We were in the midst of another lull in opposition when, at long last, we found ourselves approaching a starry sky ahead. “The end of the tunnel,” Erekkus breathed, when we spotted it. “Thank the fucking Mother for that.”
And I had to agree, it was nice to feel that sudden rush of fresh air. The castle was not far ahead now, looming over us forebodingly. It wasn’t as big of a building as it appeared at a distance. Up close, one could tell that the way it blended into the jagged incline of the mountain bent reality in its favor. It was mismatched and gaudy, much like the gates we burst through to get into the city—like the entire thing was cobbled together in a stubborn rebellion of what a castle should look like. We were up very high now. The streets of Alka surrounded us—if they could be called such a thing, considering that they were little more than streaks of packed-down dirt and rotted hanging bridges, which led to houses built precariously into the stone. The people of Alka were used to violence. They knew to stay in their homes and draw their curtains tight.
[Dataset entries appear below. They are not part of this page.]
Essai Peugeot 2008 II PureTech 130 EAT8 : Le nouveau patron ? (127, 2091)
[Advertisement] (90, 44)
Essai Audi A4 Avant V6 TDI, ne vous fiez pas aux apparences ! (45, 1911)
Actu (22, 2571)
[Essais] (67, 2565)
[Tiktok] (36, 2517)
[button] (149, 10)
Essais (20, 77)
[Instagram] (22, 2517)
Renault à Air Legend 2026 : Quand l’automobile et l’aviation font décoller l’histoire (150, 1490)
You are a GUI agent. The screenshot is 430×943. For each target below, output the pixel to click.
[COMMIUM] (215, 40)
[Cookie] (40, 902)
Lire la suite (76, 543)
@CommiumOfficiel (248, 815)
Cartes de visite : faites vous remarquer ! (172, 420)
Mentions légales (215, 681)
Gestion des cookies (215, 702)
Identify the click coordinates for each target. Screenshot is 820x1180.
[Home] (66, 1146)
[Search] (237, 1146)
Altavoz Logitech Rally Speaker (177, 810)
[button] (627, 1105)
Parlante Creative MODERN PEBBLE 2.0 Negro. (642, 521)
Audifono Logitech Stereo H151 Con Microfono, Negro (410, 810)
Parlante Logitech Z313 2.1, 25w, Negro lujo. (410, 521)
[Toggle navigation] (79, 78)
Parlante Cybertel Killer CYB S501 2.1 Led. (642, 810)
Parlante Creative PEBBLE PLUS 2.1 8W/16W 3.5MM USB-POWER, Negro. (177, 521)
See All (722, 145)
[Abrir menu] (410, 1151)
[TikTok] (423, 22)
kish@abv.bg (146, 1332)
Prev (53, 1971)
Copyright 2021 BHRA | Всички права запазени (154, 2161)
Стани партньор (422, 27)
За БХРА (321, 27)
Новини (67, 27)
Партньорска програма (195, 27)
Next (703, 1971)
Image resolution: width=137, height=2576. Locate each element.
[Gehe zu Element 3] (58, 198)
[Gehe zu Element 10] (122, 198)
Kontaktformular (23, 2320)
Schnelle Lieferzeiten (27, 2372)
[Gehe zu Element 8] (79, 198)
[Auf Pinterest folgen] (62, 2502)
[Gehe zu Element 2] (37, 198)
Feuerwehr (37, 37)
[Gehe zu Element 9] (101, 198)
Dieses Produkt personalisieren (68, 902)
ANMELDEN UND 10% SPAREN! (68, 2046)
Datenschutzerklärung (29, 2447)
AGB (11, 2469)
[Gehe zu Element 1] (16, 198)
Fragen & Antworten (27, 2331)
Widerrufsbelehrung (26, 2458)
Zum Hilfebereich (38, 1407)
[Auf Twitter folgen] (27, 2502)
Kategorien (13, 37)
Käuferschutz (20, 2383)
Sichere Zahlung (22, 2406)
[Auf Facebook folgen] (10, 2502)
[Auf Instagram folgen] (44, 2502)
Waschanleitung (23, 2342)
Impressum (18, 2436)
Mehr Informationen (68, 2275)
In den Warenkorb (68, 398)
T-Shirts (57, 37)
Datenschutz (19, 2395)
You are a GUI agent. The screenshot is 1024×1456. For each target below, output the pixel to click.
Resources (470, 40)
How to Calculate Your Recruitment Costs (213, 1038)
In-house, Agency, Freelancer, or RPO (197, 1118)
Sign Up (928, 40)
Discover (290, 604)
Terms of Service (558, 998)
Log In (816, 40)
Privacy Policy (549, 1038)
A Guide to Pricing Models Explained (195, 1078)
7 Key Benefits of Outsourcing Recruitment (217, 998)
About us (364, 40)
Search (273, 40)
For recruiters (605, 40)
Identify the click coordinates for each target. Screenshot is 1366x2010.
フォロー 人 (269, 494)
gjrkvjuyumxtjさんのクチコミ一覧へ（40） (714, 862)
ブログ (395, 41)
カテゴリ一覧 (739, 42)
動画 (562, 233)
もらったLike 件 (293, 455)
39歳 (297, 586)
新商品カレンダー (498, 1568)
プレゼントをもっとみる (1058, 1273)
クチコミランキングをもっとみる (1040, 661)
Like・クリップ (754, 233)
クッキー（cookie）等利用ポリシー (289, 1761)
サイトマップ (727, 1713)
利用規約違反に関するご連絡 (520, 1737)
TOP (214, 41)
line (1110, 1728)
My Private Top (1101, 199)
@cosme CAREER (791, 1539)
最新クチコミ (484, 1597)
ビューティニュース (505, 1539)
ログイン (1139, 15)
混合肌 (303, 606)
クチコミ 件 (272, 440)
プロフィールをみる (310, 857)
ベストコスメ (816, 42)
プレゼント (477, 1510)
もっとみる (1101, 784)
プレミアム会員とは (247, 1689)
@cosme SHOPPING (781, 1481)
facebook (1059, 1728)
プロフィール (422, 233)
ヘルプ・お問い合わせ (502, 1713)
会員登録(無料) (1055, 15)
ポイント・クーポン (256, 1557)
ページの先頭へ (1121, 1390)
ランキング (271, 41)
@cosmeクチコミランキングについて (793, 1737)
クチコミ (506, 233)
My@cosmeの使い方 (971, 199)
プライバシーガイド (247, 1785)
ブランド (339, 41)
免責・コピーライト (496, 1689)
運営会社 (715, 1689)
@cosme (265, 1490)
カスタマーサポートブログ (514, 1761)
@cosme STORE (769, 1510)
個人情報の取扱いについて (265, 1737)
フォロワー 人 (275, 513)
Still, vampire attackers—that was a whole different game than their usual squabbling warlords. The whole city vibrated with terror.
Atrius paused to take all this in. Then turned to look out over the sea, and the other islands of Alka, where stone bridges extended like crooked spider legs to the mainland. The relief rolling from his presence was perhaps the most palpable emotion I’d ever sensed from him when he spotted his soldiers slowly making their way toward the inner city.
He’d lost many. Surely he knew that, too. But right now, it seemed like enough of a victory that he didn’t lose them all.
He turned to those in our little splinter of his group. He shouted a command in Obitraen, then turned ahead and set his gaze squarely on the castle: our final target.
He pointed his sword, and we marched.
Kinder rulers, perhaps, would not have wanted to fight in streets filled with civilians. Aaves and his ilk were not kind rulers. His people, as he’d proven over and over, were just pawns to be used to hold on to his power. His warriors yanked them from their homes as we approached, cluttering the already-difficult paths with terrified bodies who wanted nothing to do with any of this. They flung makeshift explosives, oil-soaked rags, from the windows of the lower levels of the castle, sending the rickety wooden homes up in smoke and burning the smallest of the bridges.